[Data entries]
____________________
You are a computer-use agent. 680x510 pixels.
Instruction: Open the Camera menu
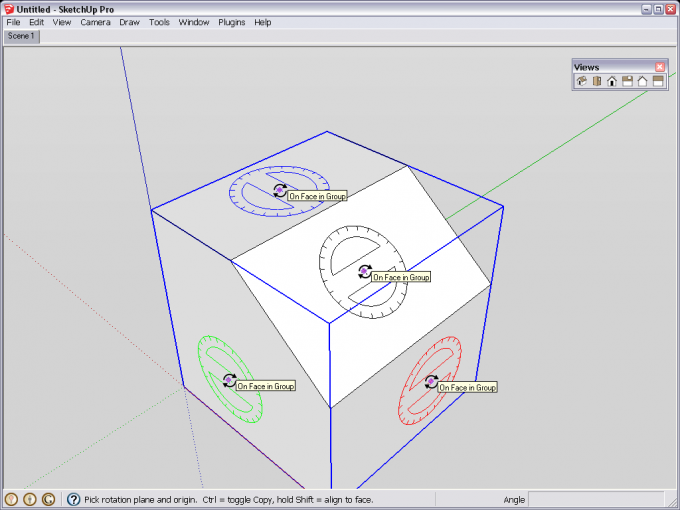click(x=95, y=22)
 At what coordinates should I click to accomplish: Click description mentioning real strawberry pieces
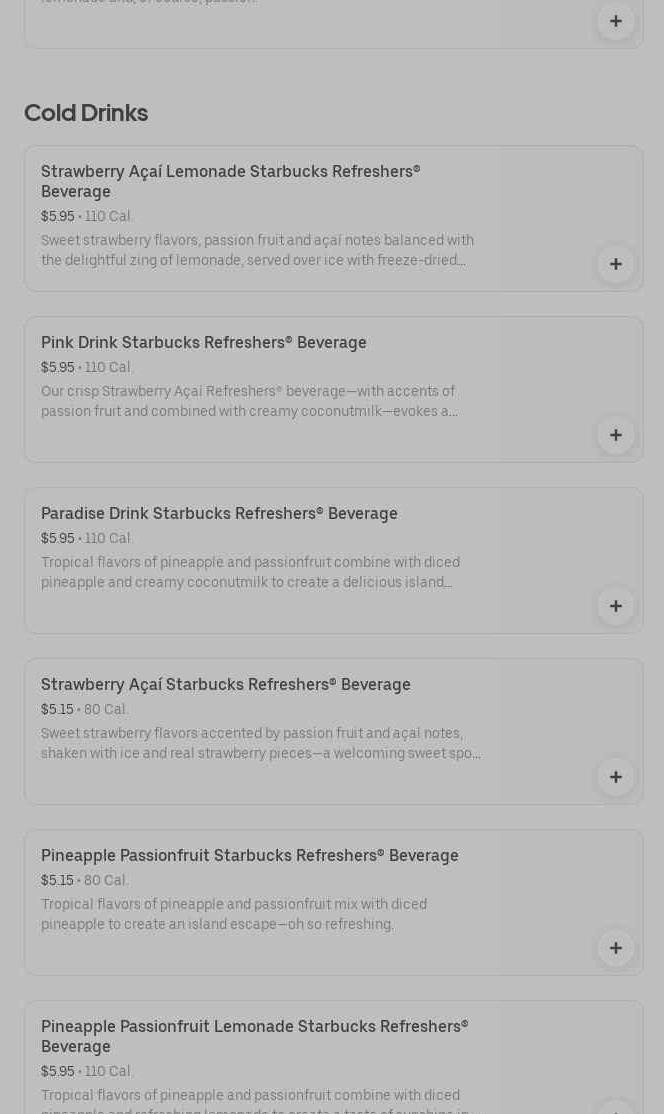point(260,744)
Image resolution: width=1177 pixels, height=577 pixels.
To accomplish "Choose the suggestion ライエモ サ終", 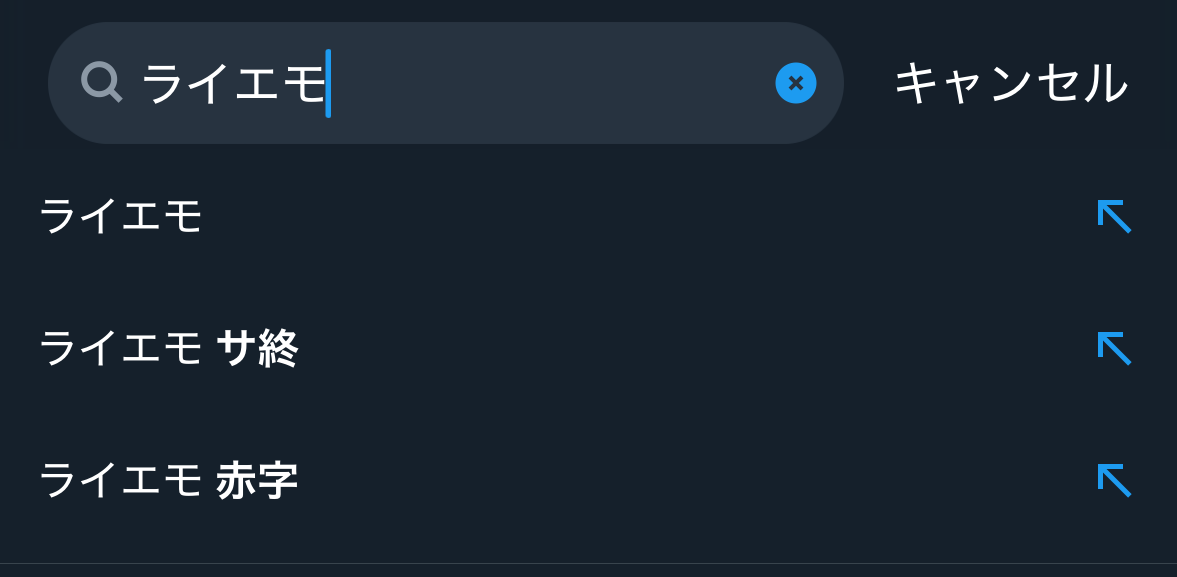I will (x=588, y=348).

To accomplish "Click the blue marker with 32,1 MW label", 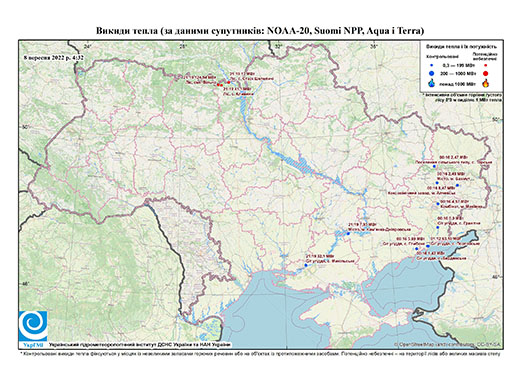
____________________
Job » Render the rows as a numbered list, from the first row up to and including the line containing "point(260,744)", skipping blank lines. Leave the pictures out.

Problem solution »
1. You are a computer-use agent. 680x510 pixels.
2. Instruction: Open the Camera menu
3. click(x=95, y=22)
4.  At what coordinates should I click to accomplish: Click description mentioning real strawberry pieces
5. point(260,744)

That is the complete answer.